The Femtojoule Promise of Analog AI

Geoffrey W. Burr

from IEEE Spectrum on 2021-11-20 16:00 (#5S56H)

a-list-of-characters-and-letters-in-blue

Machine learning and artificial intelligence (AI) have already penetrated so deeply into our life and work that you might have forgotten what interactions with machines used to be like. We used to ask only for precise quantitative answers to questions conveyed with numeric keypads, spreadsheets, or programming languages: "What is the square root of 10?" "At this rate of interest, what will be my gain over the next five years?"

But in the past 10 years, we've become accustomed to machines that can answer the kind of qualitative, fuzzy questions we'd only ever asked of other people: "Will I like this movie?" "How does traffic look today?" "Was that transaction fraudulent?"

Deep neural networks (DNNs), systems that learn how to respond to new queries when they're trained with the right answers to very similar queries, have enabled these new capabilities. DNNs are the primary driver behind the rapidly growing global market for AI hardware, software, and services, valued at US $327.5 billion this year and expected to pass $500 billion in 2024, according to the International Data Corporation.

• [GIVEN INFORMATION]
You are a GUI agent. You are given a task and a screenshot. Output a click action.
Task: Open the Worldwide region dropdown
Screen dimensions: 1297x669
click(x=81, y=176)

• [GOAL A] Reproduce the passage of the analog AI article from "But in the past" up to and including "International Data Corporation.".
• [GOAL B] Name every qualitative, fuzzy question that the analog AI article quotes as one people now ask machines.

• [COMPLETE RESPONSE A]
But in the past 10 years, we've become accustomed to machines that can answer the kind of qualitative, fuzzy questions we'd only ever asked of other people: "Will I like this movie?" "How does traffic look today?" "Was that transaction fraudulent?"

Deep neural networks (DNNs), systems that learn how to respond to new queries when they're trained with the right answers to very similar queries, have enabled these new capabilities. DNNs are the primary driver behind the rapidly growing global market for AI hardware, software, and services, valued at US $327.5 billion this year and expected to pass $500 billion in 2024, according to the International Data Corporation.

• [COMPLETE RESPONSE B]
- "Will I like this movie?"
- "How does traffic look today?"
- "Was that transaction fraudulent?"